(Stored items from a collection)

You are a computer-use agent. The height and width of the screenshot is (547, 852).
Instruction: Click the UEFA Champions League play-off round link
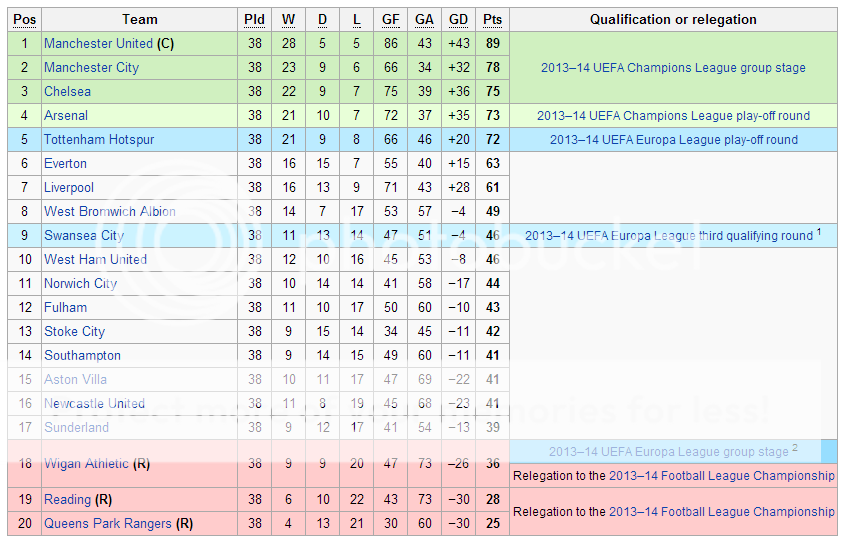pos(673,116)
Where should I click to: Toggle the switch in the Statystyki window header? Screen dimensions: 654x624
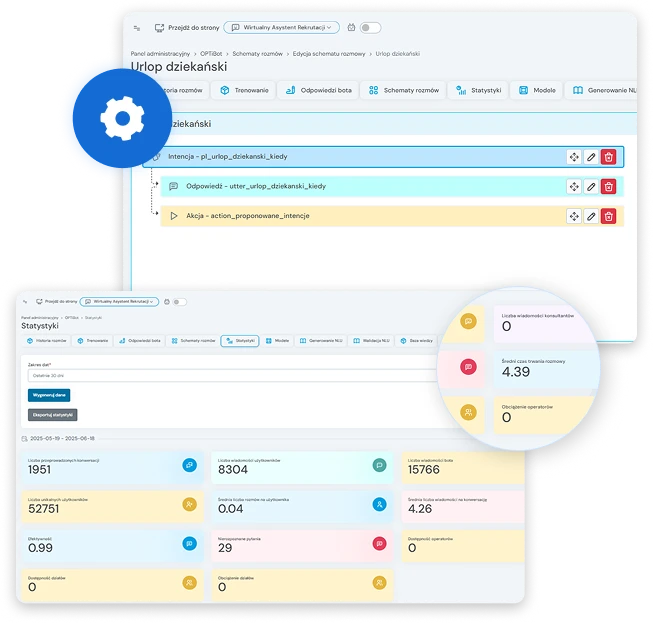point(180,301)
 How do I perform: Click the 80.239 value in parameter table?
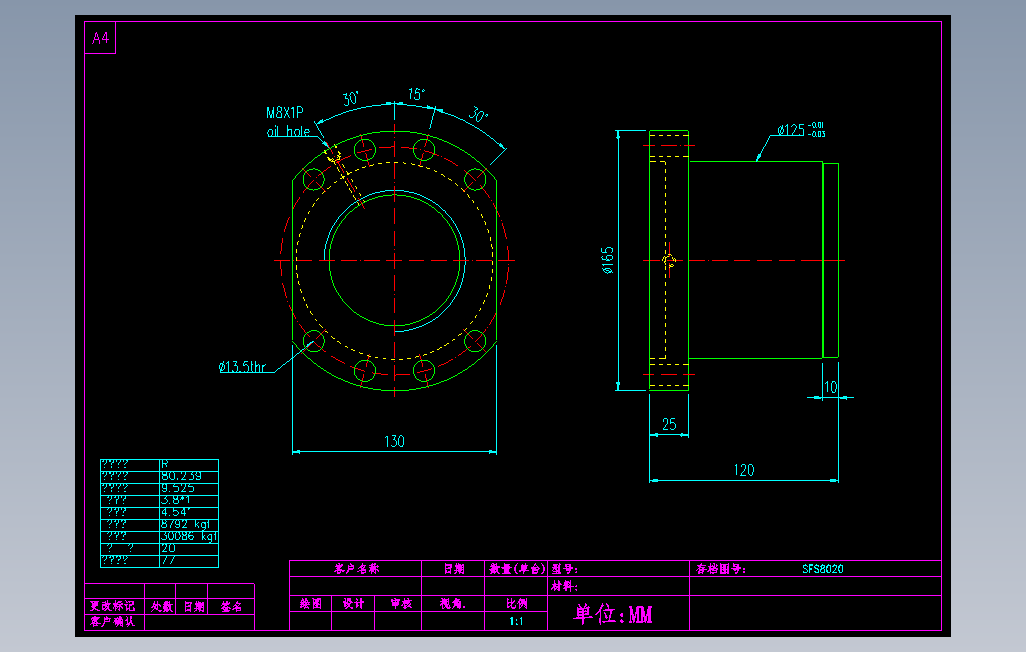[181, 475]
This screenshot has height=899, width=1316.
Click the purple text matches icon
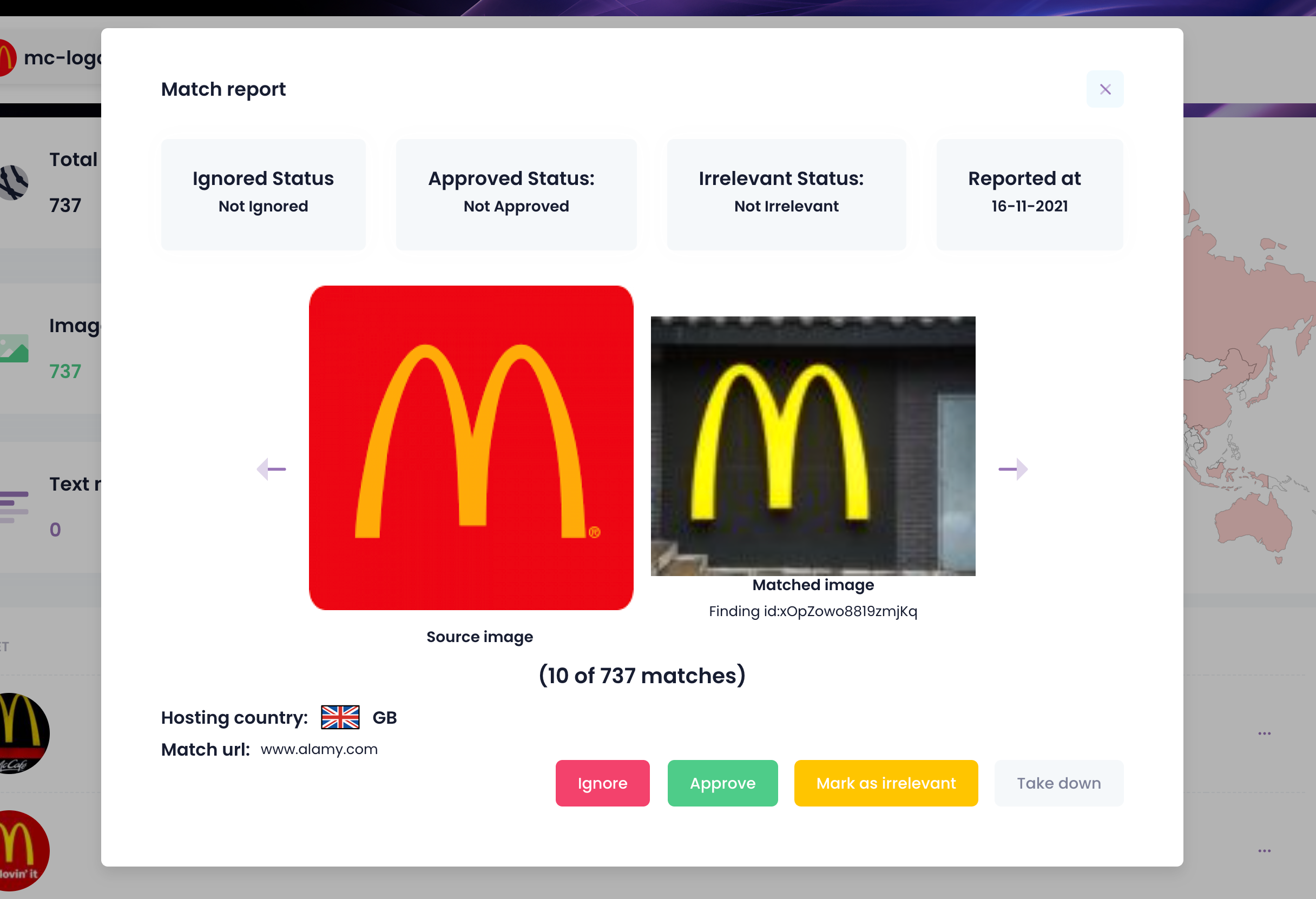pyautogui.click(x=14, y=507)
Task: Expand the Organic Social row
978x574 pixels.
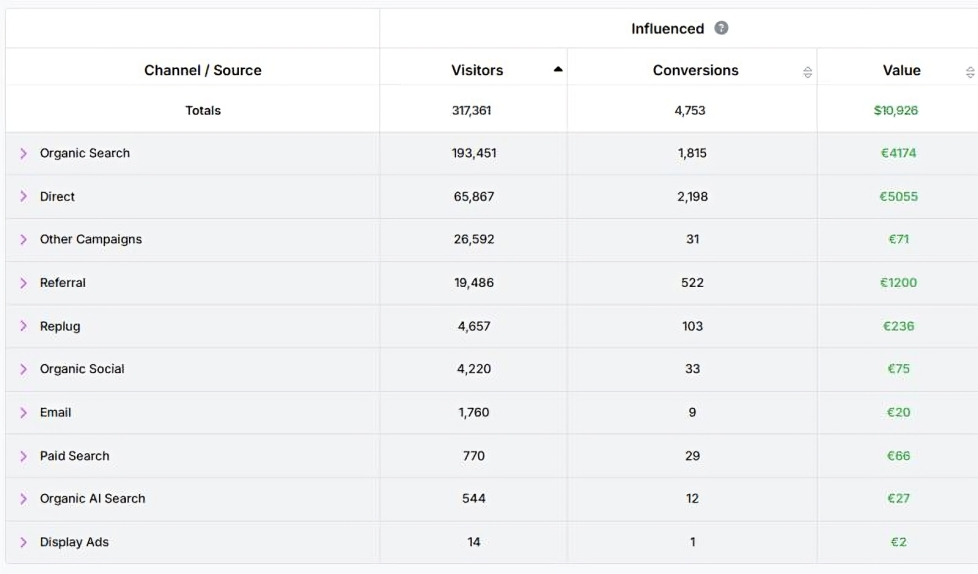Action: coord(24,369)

▶ **Problem statement**: Format the lines of all the rows above as a JSON list of strings, with one string per line and blank lines omitted. Leave the pictures out of the list.

▶ **Solution below**:
[
  "You are a computer-use agent. The height and width of the screenshot is (547, 852).",
  "Instruction: Click the UEFA Champions League play-off round link",
  "pos(673,116)",
  "Where should I click to: Toggle the switch in the Statystyki window header? Screen dimensions: 654x624",
  "point(180,301)",
  " How do I perform: Click the 80.239 value in parameter table?",
  "[181, 475]",
  "This screenshot has height=899, width=1316.",
  "Click the purple text matches icon",
  "pyautogui.click(x=14, y=507)",
  "Task: Expand the Organic Social row",
  "978x574 pixels.",
  "Action: coord(24,369)"
]